12- Alınan esirlere uygulanacak hukuk bellidir ve bunu en iyi bilen Rasulullah'tır. Bunu İbni İshak neden bilmezden geliyor?
“Savaşta alınan esirler, bedeli alınarak veya bedelsiz serbest bırakılacak.” (Muhammed,47/4)
Bedir savaşı sırasında inen bu ayetten sonra, Rasulullah’ın uygulaması ortadadır. Bedir savaşı sonrası alınan 70 esirin çoğu bedeli alınarak; bazıları bedelleri karşılığı Medineli gençlere okuma-yazma öğreterek; çok azı da bedelsiz serbest bırakılmıştır. Mekke'nin fethinden sonra da, yaklaşık 7.000 Mekkeli serbest bırakılmış. Diğer savaşlarda alınan esirler de, bedelli veya bedelsiz serbest kalmıştır. Aslında 624 yılında inen Muhammed Suresi’nin 4.ayeti, köleliğe ve cariyeliğe son veren ayettir. Daha sonraki yanlış uygulamalar bu gerçeği değiştirmez.
Teslim olan esirleri kılıçtan geçirmek hangi mantığa sığar?
13-Rasulullah kendisinin değil de neden başkasının vereceği hükme uysun?
Bu konuda da ayet ona yol gösteriyordu:
“O halde artık onların aralarında Allah’ın indirdiklerine uygun olarak hüküm ver; sana gelen hakikati bırakarak onların keyfi yargılarına uyma.” (Maide, 5/48)
Rasulullah kendi hüküm yetkisini, neden karşı tarafın isteğine uyarak İbni İshak’a devretsin?
14- Kurayzaoğulları hakkında farklı anlatımlar da var. Neden dikkate alınmaz?
Yazar, bu haklı sorulardan sonra kanaatini de yazmış:
“Her nasılsa İbni İshak’ın siyerine girmiş bulunan söz konusu malumat (bilgi ve haber) Kur’an’ın genel ilkelerine ve Hz. Peygamberin öncesinde ve sonrasındaki tatbikatlarına uymamaktadır. Sorun –haşa- Hz. Peygamberin tatbikatında veya Sad bin Muaz’ın verdiği kararda değil, sorun rivayetin kendisindedir. Haber-i ahad hükmünde bile olmayan bir siyer malumatını Mısır Firavununun İsrailoğullarına reva gördüğü cezayı veya Masada olayını andırırcasına 300 ile 900 erkeğinin boğazlanmasına mesnet göstermek usul yönünden batıldır. Siyer kaynaklarının verdiği bilgi ve haberler, Kur’an’ın ve sahih sünnetin açık hükümlerine aykırı düştüğünde usul yönünden değerini kaybeder.”
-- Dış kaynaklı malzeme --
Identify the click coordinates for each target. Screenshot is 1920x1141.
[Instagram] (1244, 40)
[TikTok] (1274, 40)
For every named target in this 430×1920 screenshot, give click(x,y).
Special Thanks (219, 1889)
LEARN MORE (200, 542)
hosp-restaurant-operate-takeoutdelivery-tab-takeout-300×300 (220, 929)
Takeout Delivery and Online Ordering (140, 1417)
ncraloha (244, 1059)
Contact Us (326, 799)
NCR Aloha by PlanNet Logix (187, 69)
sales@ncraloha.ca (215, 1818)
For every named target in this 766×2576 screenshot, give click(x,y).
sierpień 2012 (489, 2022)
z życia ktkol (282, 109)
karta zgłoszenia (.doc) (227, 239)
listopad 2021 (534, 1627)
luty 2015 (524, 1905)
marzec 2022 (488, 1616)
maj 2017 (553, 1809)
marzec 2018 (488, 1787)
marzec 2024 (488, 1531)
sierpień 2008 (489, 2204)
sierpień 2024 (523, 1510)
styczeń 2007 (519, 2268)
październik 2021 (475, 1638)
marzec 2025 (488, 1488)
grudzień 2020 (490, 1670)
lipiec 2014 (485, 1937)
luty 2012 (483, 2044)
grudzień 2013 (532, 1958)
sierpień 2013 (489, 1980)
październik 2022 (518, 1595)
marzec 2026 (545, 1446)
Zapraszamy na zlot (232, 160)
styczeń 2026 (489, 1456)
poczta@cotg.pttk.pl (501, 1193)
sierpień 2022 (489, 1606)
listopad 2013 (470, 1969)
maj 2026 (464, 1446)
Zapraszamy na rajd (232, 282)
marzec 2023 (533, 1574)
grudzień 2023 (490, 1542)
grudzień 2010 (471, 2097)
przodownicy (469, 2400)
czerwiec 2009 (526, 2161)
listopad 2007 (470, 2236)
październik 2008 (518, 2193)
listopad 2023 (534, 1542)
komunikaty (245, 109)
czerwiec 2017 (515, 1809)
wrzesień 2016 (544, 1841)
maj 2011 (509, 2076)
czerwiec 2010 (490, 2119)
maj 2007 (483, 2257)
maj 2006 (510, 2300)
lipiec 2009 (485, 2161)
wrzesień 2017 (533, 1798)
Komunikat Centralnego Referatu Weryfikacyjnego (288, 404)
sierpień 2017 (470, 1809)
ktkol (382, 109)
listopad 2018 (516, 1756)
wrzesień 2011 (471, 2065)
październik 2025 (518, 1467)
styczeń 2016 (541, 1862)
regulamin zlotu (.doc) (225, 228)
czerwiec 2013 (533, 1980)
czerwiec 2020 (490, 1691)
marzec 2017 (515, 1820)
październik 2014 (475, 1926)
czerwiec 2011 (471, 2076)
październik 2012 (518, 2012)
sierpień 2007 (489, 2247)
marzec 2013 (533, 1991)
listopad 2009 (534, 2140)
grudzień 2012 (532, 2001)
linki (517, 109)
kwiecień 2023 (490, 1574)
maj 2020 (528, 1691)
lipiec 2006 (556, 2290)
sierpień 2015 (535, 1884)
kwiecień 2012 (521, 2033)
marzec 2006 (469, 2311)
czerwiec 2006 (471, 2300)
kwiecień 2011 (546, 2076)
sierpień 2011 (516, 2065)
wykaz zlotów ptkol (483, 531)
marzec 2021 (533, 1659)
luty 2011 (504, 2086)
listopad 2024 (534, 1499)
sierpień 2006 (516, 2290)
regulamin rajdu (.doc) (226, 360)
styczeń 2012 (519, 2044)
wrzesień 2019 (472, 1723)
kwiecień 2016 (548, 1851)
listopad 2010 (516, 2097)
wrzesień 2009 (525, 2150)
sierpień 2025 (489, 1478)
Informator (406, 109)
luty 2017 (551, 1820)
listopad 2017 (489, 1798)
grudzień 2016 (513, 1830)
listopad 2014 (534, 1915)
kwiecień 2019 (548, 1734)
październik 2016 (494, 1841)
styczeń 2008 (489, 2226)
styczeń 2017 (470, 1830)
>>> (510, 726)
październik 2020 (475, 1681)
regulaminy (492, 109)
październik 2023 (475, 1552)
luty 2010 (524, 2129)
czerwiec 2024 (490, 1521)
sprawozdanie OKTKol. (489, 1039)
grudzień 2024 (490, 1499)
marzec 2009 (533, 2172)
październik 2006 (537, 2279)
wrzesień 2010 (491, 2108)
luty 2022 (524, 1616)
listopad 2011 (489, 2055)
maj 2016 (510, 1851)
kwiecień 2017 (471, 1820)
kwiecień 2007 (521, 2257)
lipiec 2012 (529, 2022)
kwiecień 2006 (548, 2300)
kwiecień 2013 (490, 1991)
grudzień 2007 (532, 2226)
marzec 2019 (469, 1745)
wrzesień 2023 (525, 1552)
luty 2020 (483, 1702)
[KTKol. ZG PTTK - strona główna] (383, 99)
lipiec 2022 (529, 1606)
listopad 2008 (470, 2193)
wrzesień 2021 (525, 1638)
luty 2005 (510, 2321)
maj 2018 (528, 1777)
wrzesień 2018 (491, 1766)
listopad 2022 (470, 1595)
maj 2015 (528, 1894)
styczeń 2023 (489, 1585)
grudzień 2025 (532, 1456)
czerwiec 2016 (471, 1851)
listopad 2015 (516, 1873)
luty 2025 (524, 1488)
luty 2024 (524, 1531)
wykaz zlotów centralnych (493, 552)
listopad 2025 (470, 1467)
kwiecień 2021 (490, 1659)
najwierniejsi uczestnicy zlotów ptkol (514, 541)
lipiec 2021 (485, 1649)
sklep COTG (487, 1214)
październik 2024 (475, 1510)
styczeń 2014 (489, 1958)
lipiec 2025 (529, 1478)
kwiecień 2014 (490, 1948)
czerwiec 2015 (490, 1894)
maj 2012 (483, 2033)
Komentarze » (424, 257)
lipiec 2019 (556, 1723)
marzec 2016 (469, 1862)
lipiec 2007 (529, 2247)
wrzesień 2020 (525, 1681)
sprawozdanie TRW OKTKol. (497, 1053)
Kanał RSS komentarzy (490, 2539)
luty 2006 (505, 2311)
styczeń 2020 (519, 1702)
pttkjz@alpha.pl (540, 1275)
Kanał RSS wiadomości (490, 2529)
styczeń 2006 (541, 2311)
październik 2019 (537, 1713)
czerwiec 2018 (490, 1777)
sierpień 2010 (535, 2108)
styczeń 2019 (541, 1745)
Ben de aynı görüşteyim. İbni İshak’ın anlattıkları gerçek dışıdır. Yazılanlar Rasulullah’a yapılmış büyük bir iftiradır. İslam düşmanları bu rivayetleri delil göstererek İslam’a saldırmakta; barış, rahmet ve merhamet elçisini karalamakta, diktatör ve acımasız göstermektedir.
Kaynaklardaki bu gibi mesnetsiz rivayetlerin ve iftiraların temizlenmesi ve gerçeklerin ortaya çıkarılması için, korkusuz tarihçilerin ve bilginlerin çoğalmasını bekliyorum.